Teachers must consider the amount of time they'll make themselves available outside class, as well as how they will be willing to engage with their students online. I know several teachers who tell their students that they're available through e-mail on school days between 4:00 and 6:00 p.m., and that all e-mails sent after that time will be answered the following day. Defining office hours can help teachers feel better about unplugging.

2. Choose One Communication Channel

It's best to limit the number of channels students can use to communicate with you. Some teachers opt for e-mail; others prefer quick text messages using a service like Remind.com. Some teachers encourage students to post questions to a class blog or tweet them out with the class hashtag. With so many options, it can be overwhelming and exhausting to maintain multiple channels of communication. Simply choosing one channel can make the task of responding to student questions more manageable.

I encourage my students to e-mail me with questions that are not urgent. However, they know they can send me a text message if they have a time-sensitive question. This combination has worked well. Most students are grateful that I respond to messages outside class, and they don't abuse the privilege.

3. Make Information Available Online

One of the best ways to avoid being inundated with messages outside class is to create a place online where students can access information and resources. I used Blogger, Google's blogging tool, to create our multimedia class website organized with the following pages: Agenda & Homework, Web Tools & Online Resources, Writing Videos, Vocabulary Videos, Grammar Videos, and Mastery-Based Grading Explained.

Our class blog is my students' (and their parents') one-stop shop for information. Each day I take a picture of the board with our agenda and embed it into the post for the day. I follow that picture with a detailed explanation of their homework assignment, complete with links to resources, video tutorials, and assignment descriptions. Proactively posting information online is incredibly helpful to both students and parents—and it means that you'll receive significantly fewer questions about homework assignments and directions.

4. Set Up a Space Where Students Can Connect Online

Too often, students fire off an e-mail to a teacher asking a question before they've consulted a classmate. I've created a private Google+ community where my students can connect outside class to share information, ask questions, and support one another.
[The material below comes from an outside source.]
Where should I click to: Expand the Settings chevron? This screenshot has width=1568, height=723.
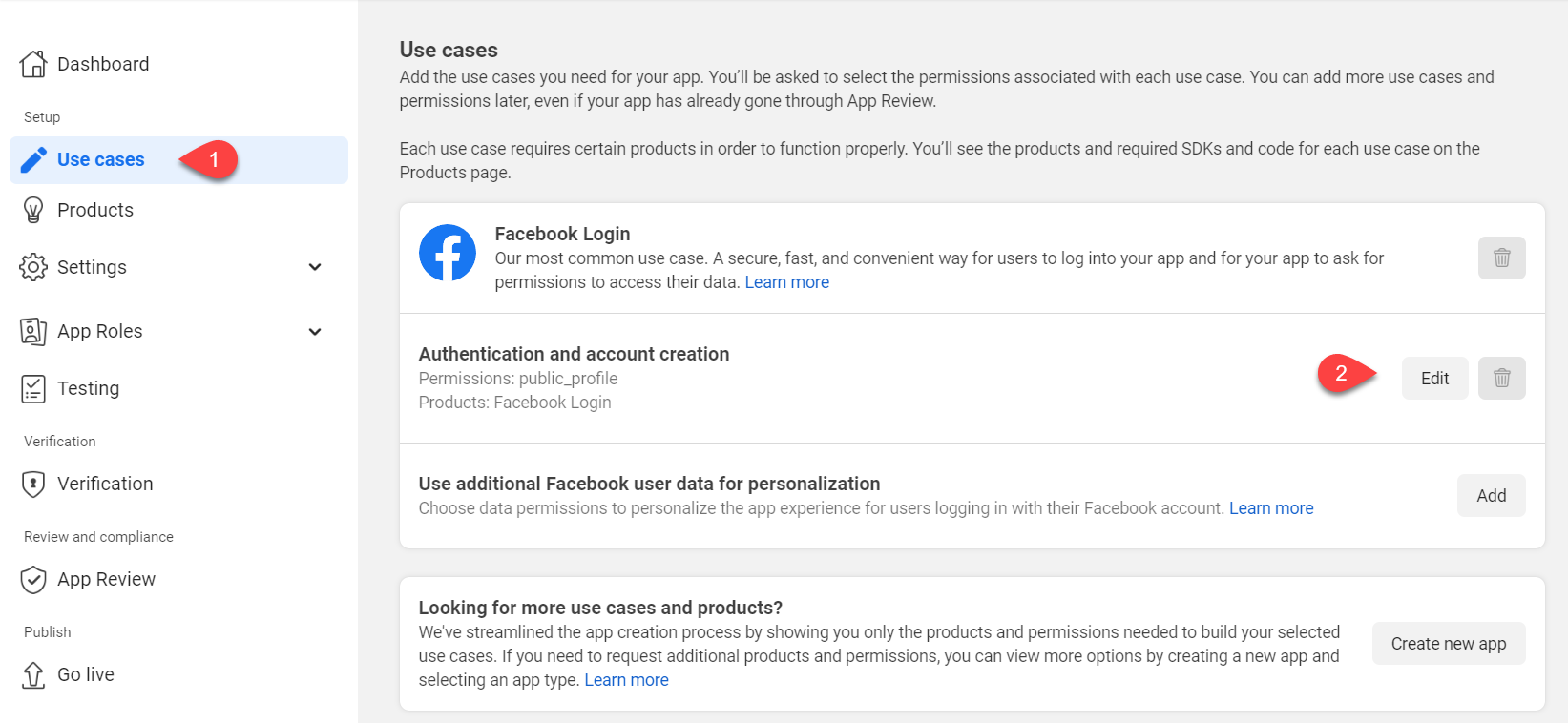315,267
I encourage my students to post questions to our Google+ community before they e-mail me. More often than not, they can answer one another's questions without me by troubleshooting and problem-solving together. This practice encourages them to be more independent. I don't want my students to ask me the minute they have a question—I want them to learn how to be learners and to turn to their peers as a valuable resource. We cannot expect this to happen if we don't set up a virtual space for them to connect.
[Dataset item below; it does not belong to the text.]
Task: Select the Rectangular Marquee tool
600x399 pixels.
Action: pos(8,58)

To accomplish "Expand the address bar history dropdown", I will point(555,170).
5. Protect Unplugged Time at Home

Although I'm an enthusiastic advocate of using technology, I'm also fiercely protective of my time with my family. I have two small children who deserve my time, attention, and energy in the evenings. I don't want them to feel they're competing with devices for my attention.

So I've made a habit of unplugging from the time I get home to the time my kids are in bed. On weekday evenings between 5:00 and 8:30, I close my computer and put my phone down with the volume off. I don't check social media, e-mail, or text messages during that window. It's too easy to get sucked in. Instead, I make dinner, help my kids with their homework, read with them on the couch, and listen to their stories about school. It's a relief to take a break from technology.

The Power of Unplugging

Technology overload is a real consequence of living in an increasingly connected world. Even teachers like myself, who love using technology, can benefit from unplugging and creating more time for themselves. As teachers, there's always more we could do. But we'll be better teachers if we find time to rest and recharge every day.